The jackals in the media loitered about the scene hoping to catch the whiff of a murder, but as Tammy Bowen had explained to Lilly and me, this was difficult to call. Of course, it didn’t help matters that two homicide detectives had reported to the scene. Our arrival was akin to tossing gasoline upon an open flame.
Sasha Robideux, an online reporter for The Rowdy Rag, waited on the outskirts of the ticker tape for a comment. The mainstream news crews had packed it in, and told the responding officer they’d keep tabs on the story from the comfort of their corporate headquarters.
Me and Lilly walked over to Sasha. At 5’9, Sasha stood taller than the average male and had no need for heels, but she insisted upon wearing them. Even out here by the lake, Sasha was sporting a new pair of Jimmy Choo heels. Her round face and brown eyes darkened with fury when she stumbled as we walked toward her.
“Nice shoes,” Lilly said, greeting the reporter with a wry smile. Sasha nodded and retorted with ‘they were until I almost snapped the heel off.”
“Yeah, we saw that. All the other reporters took off, why did you choose to linger?”
Sasha looked over at the bench and shrugged. Lilly walked over to her and followed her gaze to the bench. I stood to the side and observed Sasha.
“I don’t know,” Sasha said. “It just seems kind of wrong to leave. This is a story I don’t want to write about. It’s…sad.”
“Yeah, but she died with a great view of the lake.”
“I suppose so, detective. It’s just, you know the kids found her. They thought it’d be fun to prank her, and then they realized she was dead. It’s horrible how people are nowadays.”
Lilly stayed quiet but nodded her head in agreement. Sasha wasn’t wrong. The world had always seemed dark, cold, and alien at times, but now somehow it seemed even worse. As Lilly and Konan could attest, humanity had reached a level of discord unseen by previous generations. This new generation of humans lacked empathy, tolerance, compassion, sympathy, and greatest of all losses, respect for one another. In exchange for these values they substituted sexual deviance, embraced violence and hatred, and spewed lies. There was zero accountability for their own actions.

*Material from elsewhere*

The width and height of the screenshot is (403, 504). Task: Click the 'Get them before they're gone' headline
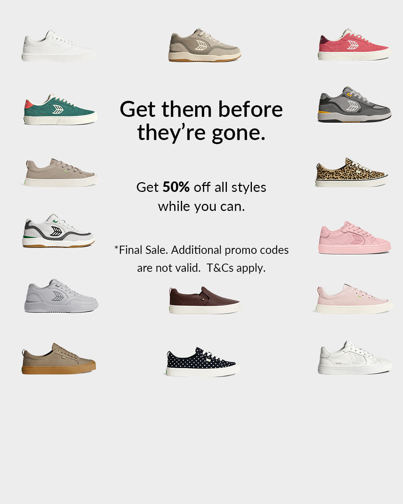pyautogui.click(x=201, y=121)
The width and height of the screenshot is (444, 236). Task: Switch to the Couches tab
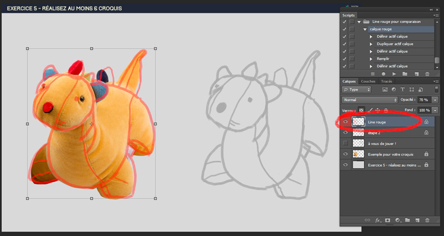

It was always someone else’s fault, and in this case of a dead lady by the lake, the stress of the modern world may have killed her. As far as the Chief Medical Examiner had diagnosed upon her precursory glance, all signs pointed to a heart attack.
For now, that would have to do. Yet, in the silent shadows of doubt, I knew it wasn’t so simple. Allison hadn’t died from a heart attack. Someone had shown her the benefit of an early departure from a life she found unfulfilling.